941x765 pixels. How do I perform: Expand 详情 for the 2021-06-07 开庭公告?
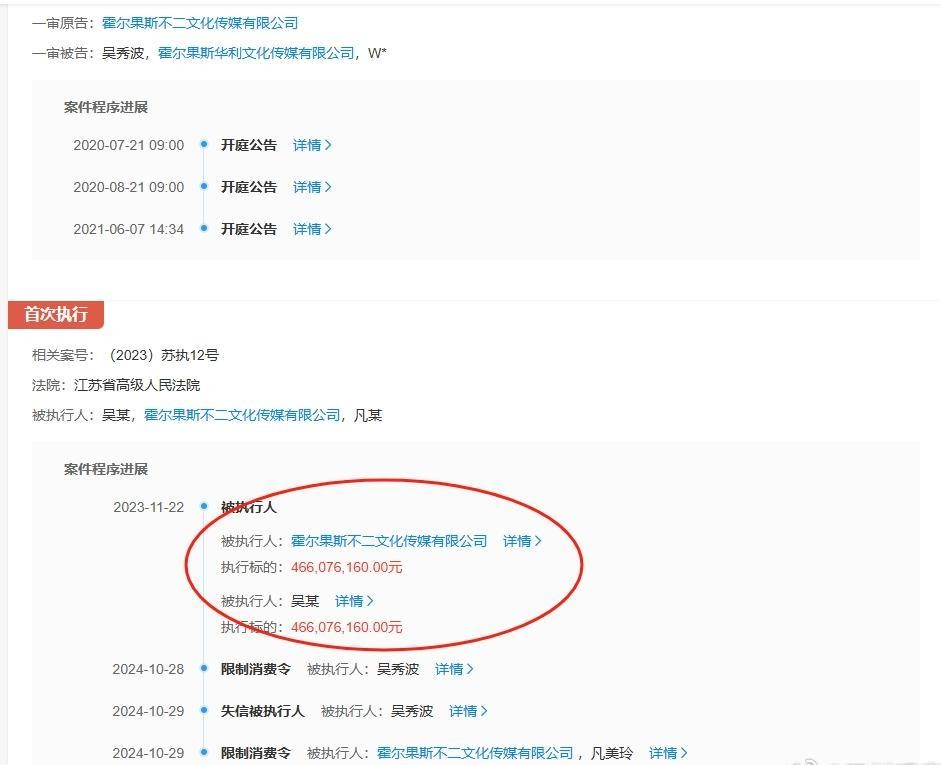click(312, 229)
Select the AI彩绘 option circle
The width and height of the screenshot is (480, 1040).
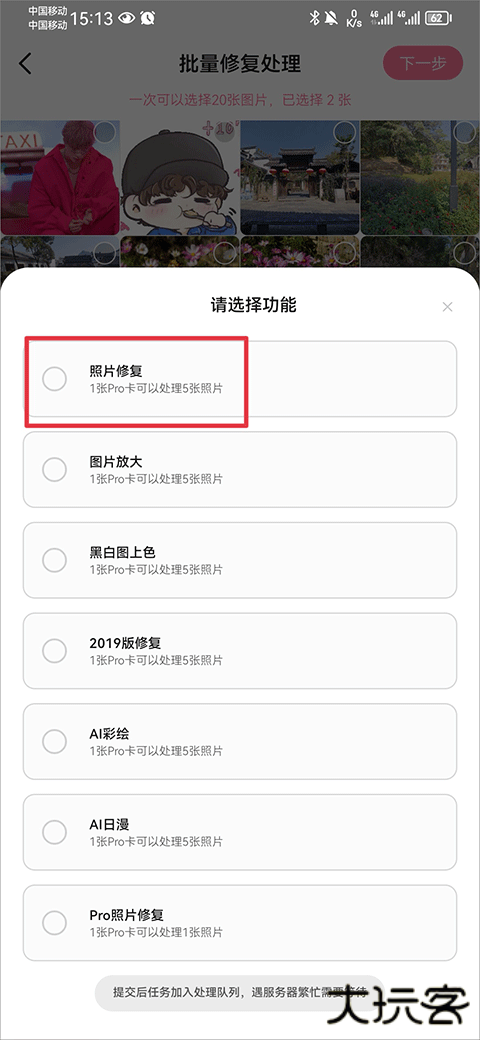[54, 741]
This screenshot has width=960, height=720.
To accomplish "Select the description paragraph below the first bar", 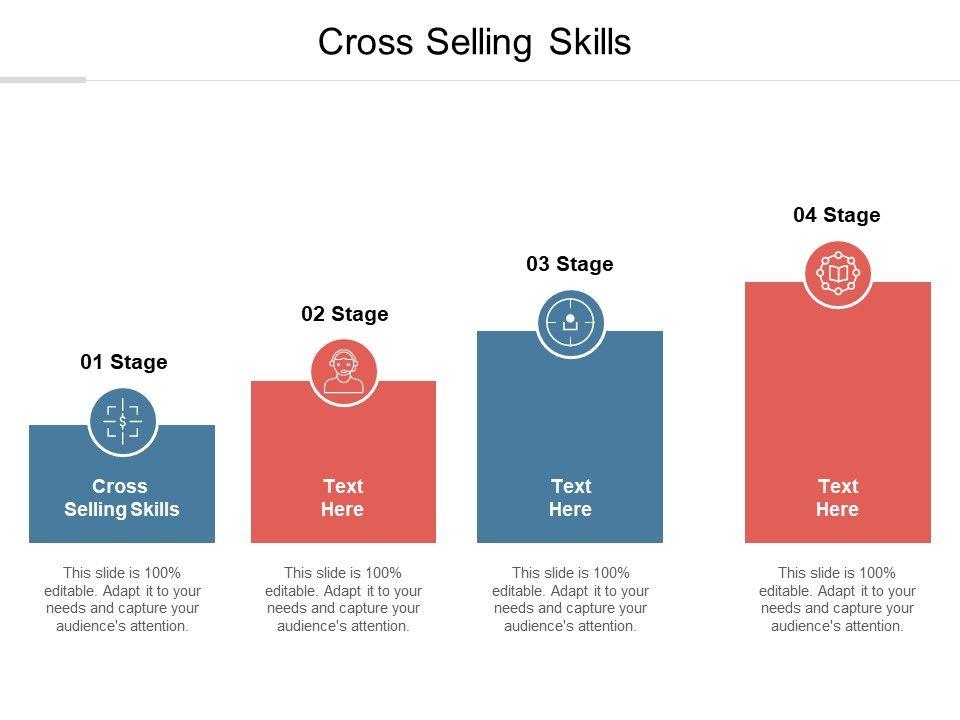I will [122, 600].
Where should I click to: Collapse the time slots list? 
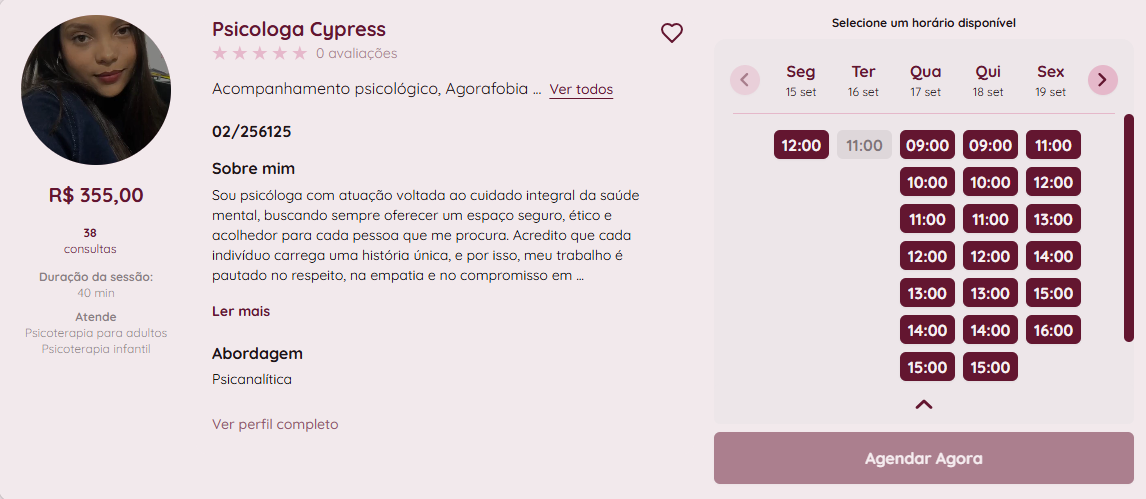click(x=924, y=405)
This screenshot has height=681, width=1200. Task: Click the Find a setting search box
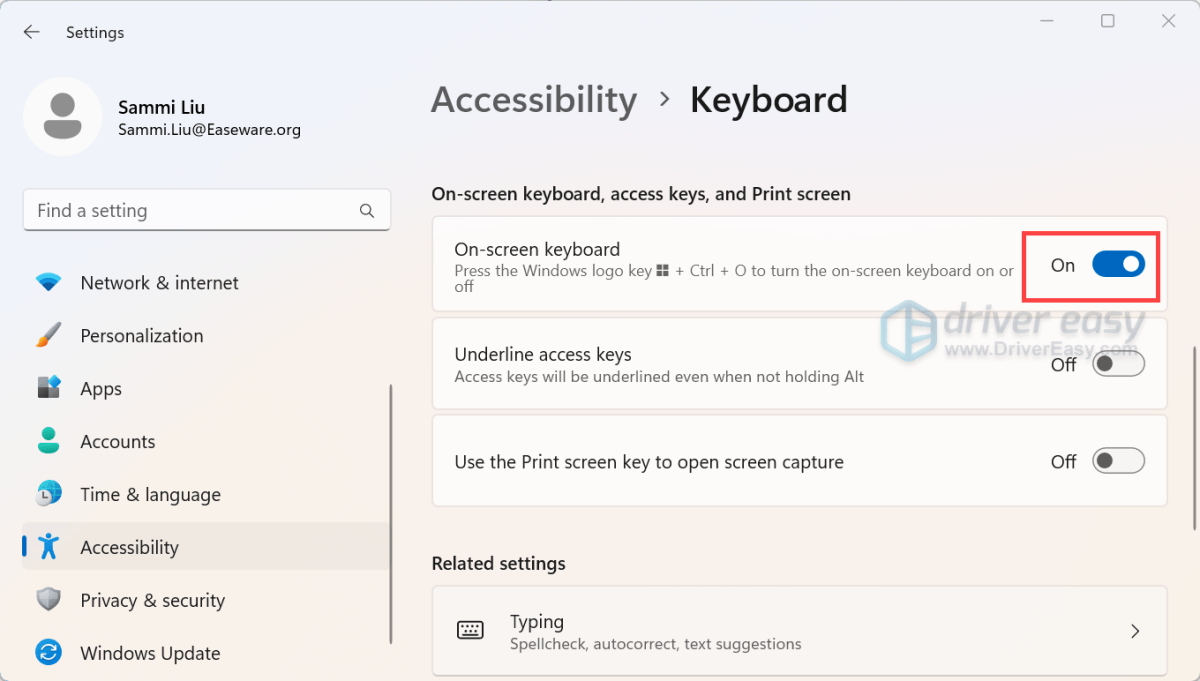pyautogui.click(x=190, y=211)
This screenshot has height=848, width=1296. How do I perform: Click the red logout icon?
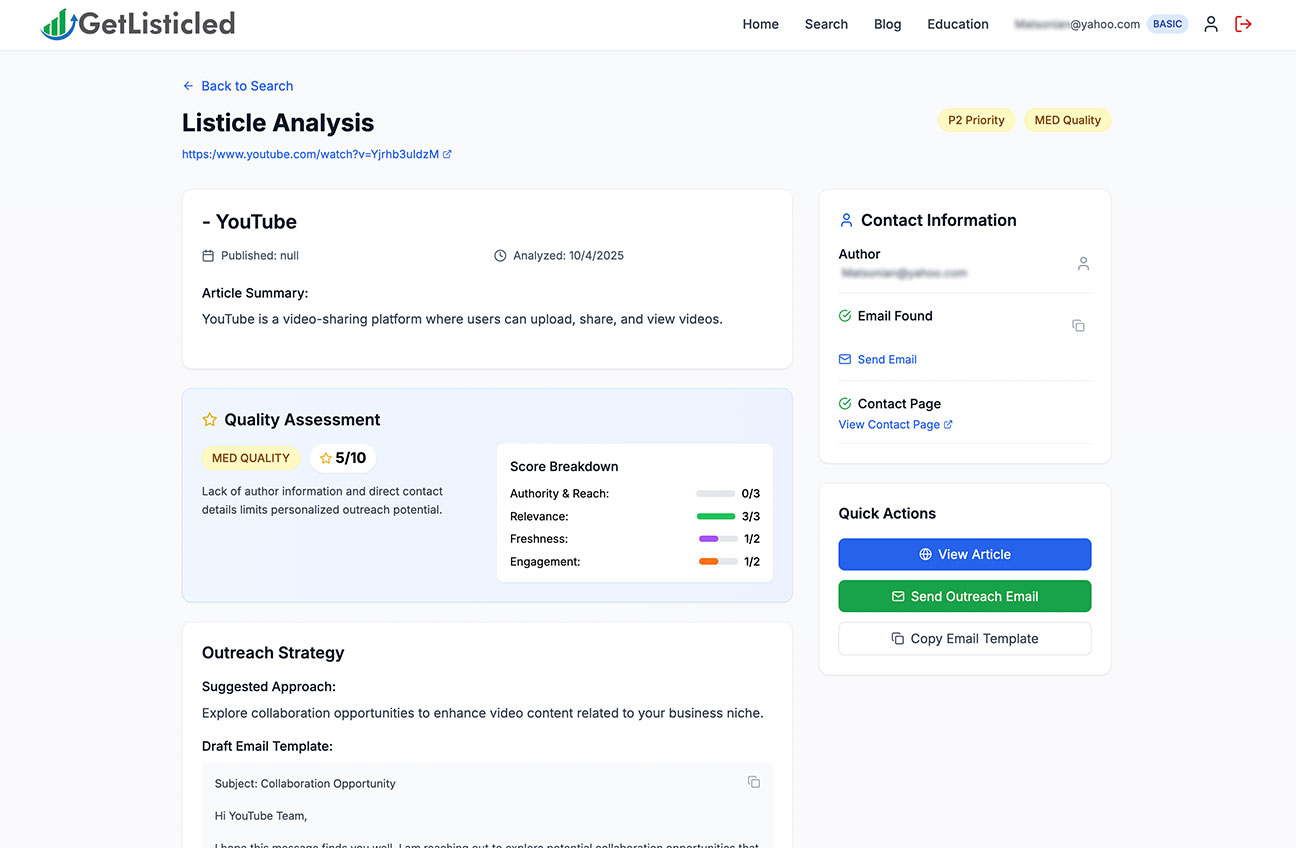pyautogui.click(x=1243, y=24)
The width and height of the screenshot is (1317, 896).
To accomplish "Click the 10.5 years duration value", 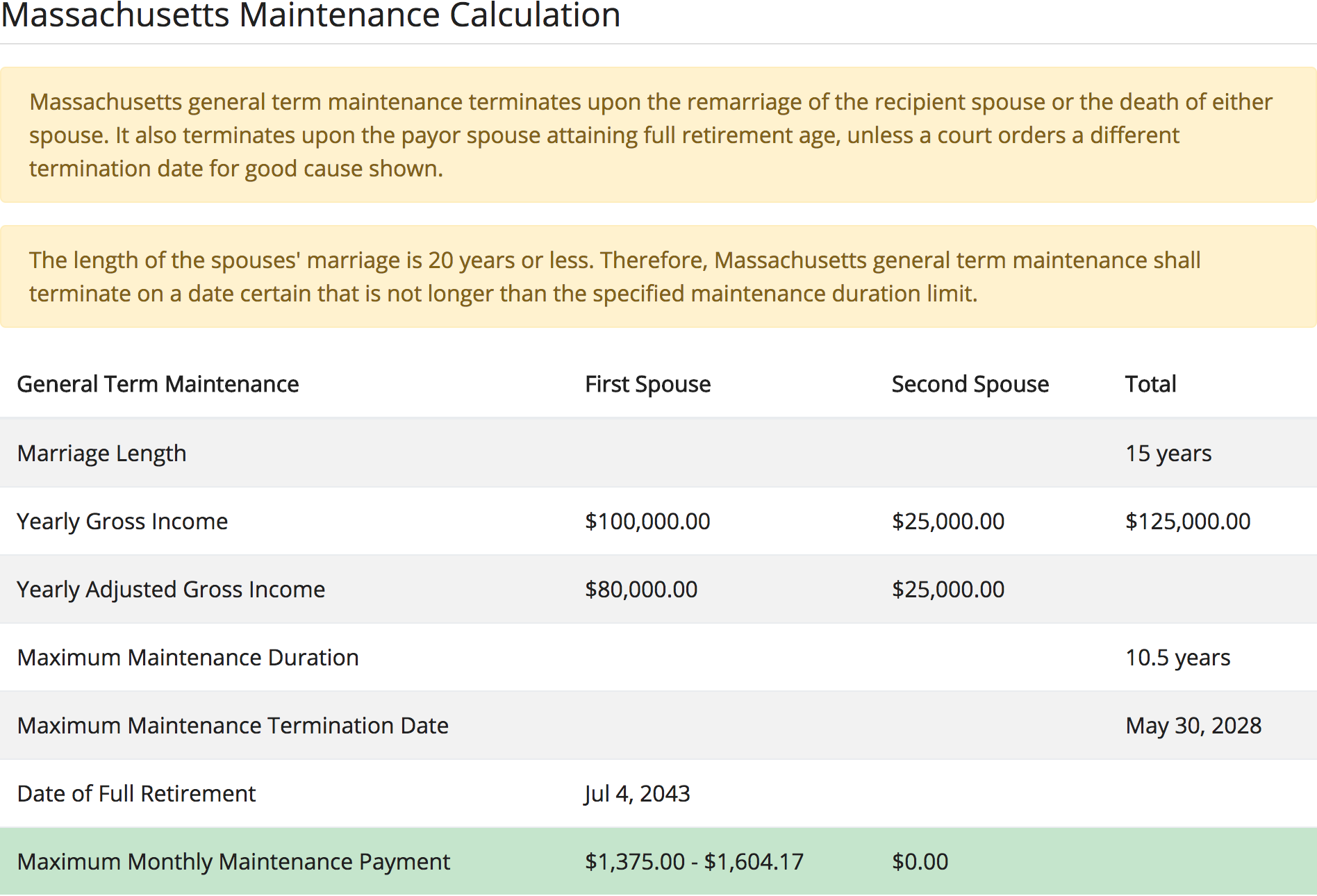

|---|

WRITTEN INSTRUCTION: How many lines in the rows above contain the word "perform"? Reply with the number only.

CORRECT ANSWER: 2